§ POLECENIE DO WYKONANIA
Proszę wypisać bez jakichkolwiek zmian wiersze wykazu zamieszczonego poniżej, od wiersza zawierającego „Viewport: 672px width, 439px height.” aż do wiersza zawierającego „point(522,309)”, łącznie z obydwoma. Pozostałych wierszy nie należy podawać.

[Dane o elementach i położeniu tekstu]
▬▬▬
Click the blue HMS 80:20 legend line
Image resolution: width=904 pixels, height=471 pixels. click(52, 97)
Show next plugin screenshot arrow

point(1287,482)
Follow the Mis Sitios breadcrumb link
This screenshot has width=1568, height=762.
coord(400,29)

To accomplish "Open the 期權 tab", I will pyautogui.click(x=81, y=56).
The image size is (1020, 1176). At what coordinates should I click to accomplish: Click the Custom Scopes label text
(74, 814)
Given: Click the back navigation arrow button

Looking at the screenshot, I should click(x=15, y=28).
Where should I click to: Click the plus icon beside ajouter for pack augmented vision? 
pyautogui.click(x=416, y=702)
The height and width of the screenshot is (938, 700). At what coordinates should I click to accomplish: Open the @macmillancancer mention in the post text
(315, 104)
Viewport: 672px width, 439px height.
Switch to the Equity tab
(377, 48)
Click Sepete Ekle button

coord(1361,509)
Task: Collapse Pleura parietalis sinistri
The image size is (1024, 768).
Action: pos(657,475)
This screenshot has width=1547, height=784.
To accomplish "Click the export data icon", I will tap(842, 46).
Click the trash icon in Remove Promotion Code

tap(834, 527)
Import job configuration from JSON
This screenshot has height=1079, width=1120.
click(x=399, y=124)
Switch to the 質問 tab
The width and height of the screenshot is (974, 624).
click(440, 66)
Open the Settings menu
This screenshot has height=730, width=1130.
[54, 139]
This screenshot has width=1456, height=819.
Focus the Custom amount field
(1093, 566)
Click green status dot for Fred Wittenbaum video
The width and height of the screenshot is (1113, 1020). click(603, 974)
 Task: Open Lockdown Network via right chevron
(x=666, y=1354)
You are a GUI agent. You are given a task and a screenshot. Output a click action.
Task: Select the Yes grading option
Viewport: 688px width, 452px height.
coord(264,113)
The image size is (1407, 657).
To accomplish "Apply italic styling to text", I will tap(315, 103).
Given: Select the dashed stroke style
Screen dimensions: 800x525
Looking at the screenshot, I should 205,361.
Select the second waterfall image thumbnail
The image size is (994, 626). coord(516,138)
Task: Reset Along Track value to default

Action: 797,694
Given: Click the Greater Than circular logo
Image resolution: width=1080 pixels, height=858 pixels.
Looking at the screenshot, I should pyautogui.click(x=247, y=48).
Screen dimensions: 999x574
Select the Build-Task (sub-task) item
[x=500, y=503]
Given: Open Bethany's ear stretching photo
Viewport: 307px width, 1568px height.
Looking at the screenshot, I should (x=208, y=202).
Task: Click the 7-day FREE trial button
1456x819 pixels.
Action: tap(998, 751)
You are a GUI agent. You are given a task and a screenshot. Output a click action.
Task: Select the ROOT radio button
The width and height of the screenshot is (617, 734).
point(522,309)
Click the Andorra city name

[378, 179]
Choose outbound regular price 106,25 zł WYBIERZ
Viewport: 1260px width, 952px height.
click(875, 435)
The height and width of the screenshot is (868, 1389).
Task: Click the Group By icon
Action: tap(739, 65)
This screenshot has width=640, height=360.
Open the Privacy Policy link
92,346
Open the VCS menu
▬▬▬
§ ROZWIĄZANIE ZADANIA
Viewport: 672px width, 439px height.
Switch to the Equity tab
(377, 48)
Click Sepete Ekle button

coord(1361,509)
Task: Collapse Pleura parietalis sinistri
The image size is (1024, 768).
Action: pos(657,475)
This screenshot has width=1547, height=784.
To accomplish "Click the export data icon", I will tap(842, 46).
Click the trash icon in Remove Promotion Code

tap(834, 527)
Import job configuration from JSON
This screenshot has height=1079, width=1120.
click(x=399, y=124)
Switch to the 質問 tab
The width and height of the screenshot is (974, 624).
click(440, 66)
Open the Settings menu
This screenshot has height=730, width=1130.
[54, 139]
This screenshot has width=1456, height=819.
Focus the Custom amount field
(1093, 566)
Click green status dot for Fred Wittenbaum video
The width and height of the screenshot is (1113, 1020). click(603, 974)
 Task: Open Lockdown Network via right chevron
(x=666, y=1354)
You are a GUI agent. You are given a task and a screenshot. Output a click action.
Task: Select the Yes grading option
Viewport: 688px width, 452px height.
coord(264,113)
The image size is (1407, 657).
To accomplish "Apply italic styling to text", I will tap(315, 103).
Given: Select the dashed stroke style
Screen dimensions: 800x525
Looking at the screenshot, I should 205,361.
Select the second waterfall image thumbnail
The image size is (994, 626). coord(516,138)
Task: Reset Along Track value to default

Action: 797,694
Given: Click the Greater Than circular logo
Image resolution: width=1080 pixels, height=858 pixels.
Looking at the screenshot, I should pyautogui.click(x=247, y=48).
Screen dimensions: 999x574
Select the Build-Task (sub-task) item
[x=500, y=503]
Given: Open Bethany's ear stretching photo
Viewport: 307px width, 1568px height.
Looking at the screenshot, I should (x=208, y=202).
Task: Click the 7-day FREE trial button
1456x819 pixels.
Action: tap(998, 751)
You are a GUI agent. You are given a task and a screenshot. Output a click action.
Task: Select the ROOT radio button
The width and height of the screenshot is (617, 734).
point(522,309)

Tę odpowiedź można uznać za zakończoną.